There are two fundamental problems: the lack of simple persistent identifiers (PIDs) for most data objects, and the lack of any identifiers for both study and object attributes.
Most but not all data objects in the system have an associated URL, but that link cannot be guaranteed to be permanent. It is also true that most (but not all) journal articles have a Pubmed id and / or a doi, but journal articles are handled by the system differently from how most other data objects are processed. They are linked to studies after extraction, while most other objects are linked, if only implicitly, to studies in the sources (trial registries, data repositories) where they are found during extraction. Although the object type could be used - in most cases - to distinguish the objects themselves, and so match objects when importing and comparing data, the type cannot be absolutely guaranteed to be unique, for a particular study, and a composite (parent study + object type) identifier mechanism would be a relatively clumsy two-field mechanism for identifying objects. The need is for a relatively simple mechanism for generating data object identifiers that can be guaranteed to be unique and persistent, or at least as persistent as possible.
Study and object attributes - identifiers, titles, instances, dates, topics etc. - have no associated intrinsic identifiers, and here the problem is worse. The problem, especially when web scraping is used, is that there is no guarantee that attributes will be processed in the same order as before, or will be present in the same numbers, which means comparing one unordered set of records with another to identify the new, edited and (more rarely but not impossible) deleted items.

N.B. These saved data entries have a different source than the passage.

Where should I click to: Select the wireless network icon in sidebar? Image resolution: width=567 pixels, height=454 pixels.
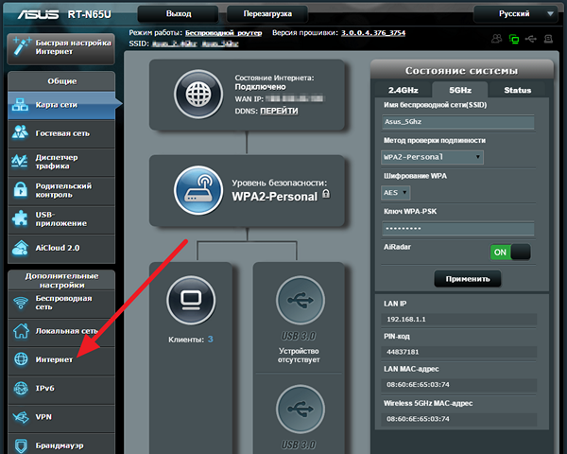click(x=21, y=304)
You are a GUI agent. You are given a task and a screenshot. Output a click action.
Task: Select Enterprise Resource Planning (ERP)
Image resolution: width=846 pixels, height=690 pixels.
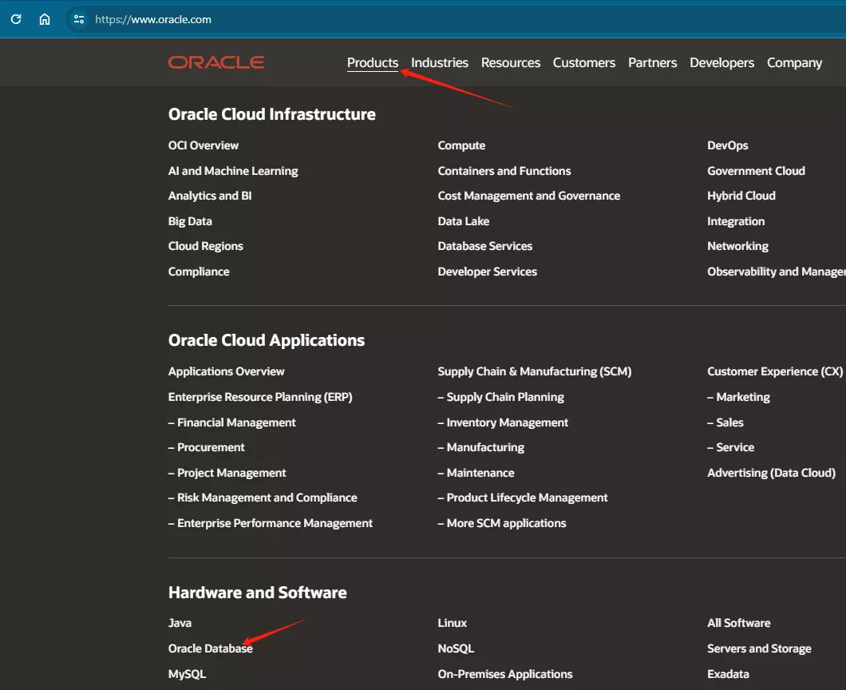260,397
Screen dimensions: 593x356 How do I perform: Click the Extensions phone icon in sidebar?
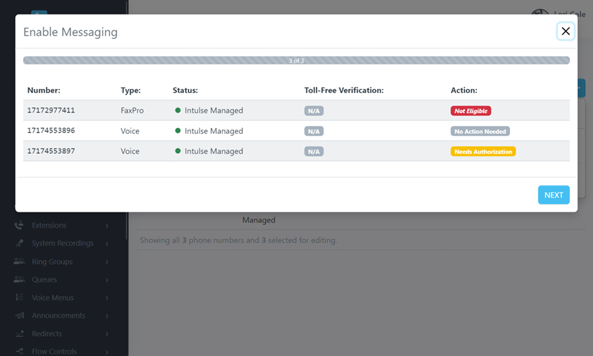click(19, 225)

Imagine a study with 3 identifier attributes a, b and c. a is a registry identifier and b and c are sponsor ids. On the next download a funder identifier entry ‘d’ is found, which is the second in the list, while at the same time identifer c has been edited, to become 'e' – the list is now a, d, b and e. The two sets of study identifiers can be compared and a match can be found between the two versions of a and b. But d and e are new to the system and c can no longer be matched. One of d or e corresponds to the pre-edited version of c (see figure 1), but which one?

Figure 1: Data collection data flows
Figure 1: Two sets of attributes need to be compared, but without identifiers there is no way of matching records for comparison.
Records which are identical in each set can be matched, but for objects that are not matched
it is impossible, in general, to determine their origin or relationship with objects in the previous set.

A human could look at the data and, in most cases, seeing that c and e are ‘similar’ can deduce that c has been edited into e, and d is completely new. But a machine cannot do that without a complex scoring / weighting algorithm, that would need to take into account every field in the record, and even then could only make an estimate rather than being 100% certain (the more extensive the editing, the closer the record that results looks like a completely new addition). The result is that the system has to
a) Mark both d and e as new attributes and add them both to the system
b) Mark c as no longer relevant, and ‘retire’ it from the system.
In other words edits have to be handled explicitly as a combination of insert and delete. It is true that for some types of attribute sets (e.g. object dates), you could make assumptions about the data and say, for example, that a data object would only ever have one date of a certain type. But this mechanism is only possible for some types of attribute (for example studies may have multiple identifiers of the same type) and assumptions about uniqueness of type are dangerous to make with very large data sets, often with poorly managed data. The need is therefore to find an efficient method for identifying changes in sets of attributes, and for actioning the changes that are required.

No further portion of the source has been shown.